EXERCISE INSTRUCTIONS: Copy out each line below in which the string "области" appears.

EXTRACTED MATERIAL START

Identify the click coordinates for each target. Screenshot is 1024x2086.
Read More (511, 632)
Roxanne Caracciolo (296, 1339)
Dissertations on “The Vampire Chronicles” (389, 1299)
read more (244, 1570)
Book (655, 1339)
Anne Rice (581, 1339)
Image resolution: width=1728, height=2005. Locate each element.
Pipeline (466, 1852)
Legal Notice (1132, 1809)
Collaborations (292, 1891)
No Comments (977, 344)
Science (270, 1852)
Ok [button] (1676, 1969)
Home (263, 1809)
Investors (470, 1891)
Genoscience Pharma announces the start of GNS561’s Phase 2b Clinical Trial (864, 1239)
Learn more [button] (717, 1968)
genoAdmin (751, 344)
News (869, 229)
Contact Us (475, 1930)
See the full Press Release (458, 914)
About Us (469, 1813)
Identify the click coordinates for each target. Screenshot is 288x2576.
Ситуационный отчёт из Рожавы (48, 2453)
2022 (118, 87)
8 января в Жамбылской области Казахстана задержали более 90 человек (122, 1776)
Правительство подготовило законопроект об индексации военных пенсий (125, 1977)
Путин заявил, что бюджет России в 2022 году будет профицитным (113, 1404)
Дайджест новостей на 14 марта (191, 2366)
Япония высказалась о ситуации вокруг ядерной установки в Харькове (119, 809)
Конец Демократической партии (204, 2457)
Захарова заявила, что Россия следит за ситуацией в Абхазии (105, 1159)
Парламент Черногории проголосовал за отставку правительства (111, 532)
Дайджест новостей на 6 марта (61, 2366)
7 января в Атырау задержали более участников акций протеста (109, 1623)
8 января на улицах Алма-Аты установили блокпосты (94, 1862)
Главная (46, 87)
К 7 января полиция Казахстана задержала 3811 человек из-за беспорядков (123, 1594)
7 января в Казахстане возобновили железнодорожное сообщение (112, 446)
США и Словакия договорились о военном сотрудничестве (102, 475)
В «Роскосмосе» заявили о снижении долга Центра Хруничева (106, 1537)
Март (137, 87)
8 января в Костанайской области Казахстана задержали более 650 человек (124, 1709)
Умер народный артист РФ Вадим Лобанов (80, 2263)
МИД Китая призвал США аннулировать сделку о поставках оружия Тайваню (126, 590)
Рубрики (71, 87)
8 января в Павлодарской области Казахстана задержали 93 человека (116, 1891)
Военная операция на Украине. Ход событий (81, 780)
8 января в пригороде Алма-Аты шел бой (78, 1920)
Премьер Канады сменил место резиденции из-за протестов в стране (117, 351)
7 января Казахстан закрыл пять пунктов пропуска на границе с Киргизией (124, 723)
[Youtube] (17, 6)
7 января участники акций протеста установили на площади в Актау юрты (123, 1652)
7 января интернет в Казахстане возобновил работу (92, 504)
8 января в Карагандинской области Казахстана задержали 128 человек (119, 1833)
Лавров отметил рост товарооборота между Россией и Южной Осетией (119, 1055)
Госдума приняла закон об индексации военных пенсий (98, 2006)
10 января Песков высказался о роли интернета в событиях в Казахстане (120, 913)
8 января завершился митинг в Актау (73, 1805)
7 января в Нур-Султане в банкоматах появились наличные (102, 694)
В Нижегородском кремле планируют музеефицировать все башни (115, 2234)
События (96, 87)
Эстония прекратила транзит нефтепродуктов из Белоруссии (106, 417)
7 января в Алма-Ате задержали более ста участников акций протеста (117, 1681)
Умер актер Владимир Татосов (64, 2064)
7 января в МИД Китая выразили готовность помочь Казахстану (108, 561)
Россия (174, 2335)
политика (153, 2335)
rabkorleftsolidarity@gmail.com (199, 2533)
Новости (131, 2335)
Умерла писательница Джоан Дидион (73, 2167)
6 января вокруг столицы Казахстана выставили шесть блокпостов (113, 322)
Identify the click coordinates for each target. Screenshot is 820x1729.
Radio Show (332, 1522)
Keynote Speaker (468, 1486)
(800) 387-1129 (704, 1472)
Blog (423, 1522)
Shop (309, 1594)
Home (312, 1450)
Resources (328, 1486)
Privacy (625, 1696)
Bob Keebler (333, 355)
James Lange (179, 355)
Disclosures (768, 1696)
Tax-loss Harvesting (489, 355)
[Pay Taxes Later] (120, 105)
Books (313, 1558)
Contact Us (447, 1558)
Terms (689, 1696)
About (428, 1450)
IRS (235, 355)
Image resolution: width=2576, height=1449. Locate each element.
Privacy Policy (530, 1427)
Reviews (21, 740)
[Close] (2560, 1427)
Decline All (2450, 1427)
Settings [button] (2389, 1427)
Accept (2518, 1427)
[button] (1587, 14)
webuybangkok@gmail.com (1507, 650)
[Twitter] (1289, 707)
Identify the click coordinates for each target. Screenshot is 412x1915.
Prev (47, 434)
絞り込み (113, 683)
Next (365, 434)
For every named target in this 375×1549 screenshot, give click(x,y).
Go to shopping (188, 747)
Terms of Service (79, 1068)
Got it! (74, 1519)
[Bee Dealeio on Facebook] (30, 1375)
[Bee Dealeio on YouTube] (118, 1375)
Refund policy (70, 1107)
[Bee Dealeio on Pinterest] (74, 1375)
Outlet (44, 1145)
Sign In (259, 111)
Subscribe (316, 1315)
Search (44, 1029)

EXTRACTED MATERIAL END

WRITTEN ANSWER:
8 января в Жамбылской области Казахстана задержали более 90 человек (122, 1776)
8 января в Костанайской области Казахстана задержали более 650 человек (124, 1709)
8 января в Павлодарской области Казахстана задержали 93 человека (116, 1891)
8 января в Карагандинской области Казахстана задержали 128 человек (119, 1833)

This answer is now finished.